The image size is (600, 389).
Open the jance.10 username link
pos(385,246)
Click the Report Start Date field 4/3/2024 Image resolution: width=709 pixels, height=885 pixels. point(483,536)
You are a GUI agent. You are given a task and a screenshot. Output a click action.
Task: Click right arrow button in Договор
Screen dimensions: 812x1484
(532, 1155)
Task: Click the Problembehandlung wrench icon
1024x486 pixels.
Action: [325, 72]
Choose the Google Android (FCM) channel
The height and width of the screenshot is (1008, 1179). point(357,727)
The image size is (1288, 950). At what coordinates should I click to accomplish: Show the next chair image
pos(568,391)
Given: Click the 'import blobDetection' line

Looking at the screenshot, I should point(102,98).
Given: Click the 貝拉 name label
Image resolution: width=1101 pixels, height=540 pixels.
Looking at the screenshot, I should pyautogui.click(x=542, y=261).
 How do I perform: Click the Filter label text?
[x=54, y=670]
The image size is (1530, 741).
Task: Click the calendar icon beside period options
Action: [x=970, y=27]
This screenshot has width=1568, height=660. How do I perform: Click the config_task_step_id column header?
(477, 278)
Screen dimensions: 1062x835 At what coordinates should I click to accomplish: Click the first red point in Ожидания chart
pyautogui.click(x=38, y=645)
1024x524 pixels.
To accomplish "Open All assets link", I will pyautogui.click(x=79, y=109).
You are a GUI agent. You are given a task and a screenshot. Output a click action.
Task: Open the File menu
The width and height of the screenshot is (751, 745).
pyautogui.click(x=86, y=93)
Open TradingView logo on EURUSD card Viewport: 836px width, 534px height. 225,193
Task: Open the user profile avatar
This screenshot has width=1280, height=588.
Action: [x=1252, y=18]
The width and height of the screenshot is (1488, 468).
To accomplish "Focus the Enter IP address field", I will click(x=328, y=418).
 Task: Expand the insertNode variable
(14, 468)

□ □ □ □ □

Action item: From the first line to the last, return the data exactly as written.

Result of this task:
The image size is (600, 389).
Open the jance.10 username link
pos(385,246)
Click the Report Start Date field 4/3/2024 Image resolution: width=709 pixels, height=885 pixels. point(483,536)
You are a GUI agent. You are given a task and a screenshot. Output a click action.
Task: Click right arrow button in Договор
Screen dimensions: 812x1484
(532, 1155)
Task: Click the Problembehandlung wrench icon
1024x486 pixels.
Action: [325, 72]
Choose the Google Android (FCM) channel
The height and width of the screenshot is (1008, 1179). point(357,727)
The image size is (1288, 950). At what coordinates should I click to accomplish: Show the next chair image
pos(568,391)
Given: Click the 'import blobDetection' line

Looking at the screenshot, I should point(102,98).
Given: Click the 貝拉 name label
Image resolution: width=1101 pixels, height=540 pixels.
Looking at the screenshot, I should pyautogui.click(x=542, y=261).
 How do I perform: Click the Filter label text?
[x=54, y=670]
The image size is (1530, 741).
Task: Click the calendar icon beside period options
Action: [x=970, y=27]
This screenshot has width=1568, height=660. How do I perform: Click the config_task_step_id column header?
(477, 278)
Screen dimensions: 1062x835 At what coordinates should I click to accomplish: Click the first red point in Ожидания chart
pyautogui.click(x=38, y=645)
1024x524 pixels.
To accomplish "Open All assets link", I will pyautogui.click(x=79, y=109).
You are a GUI agent. You are given a task and a screenshot. Output a click action.
Task: Open the File menu
The width and height of the screenshot is (751, 745).
pyautogui.click(x=86, y=93)
Open TradingView logo on EURUSD card Viewport: 836px width, 534px height. 225,193
Task: Open the user profile avatar
This screenshot has width=1280, height=588.
Action: [x=1252, y=18]
The width and height of the screenshot is (1488, 468).
To accomplish "Focus the Enter IP address field", I will click(x=328, y=418).
 Task: Expand the insertNode variable
(14, 468)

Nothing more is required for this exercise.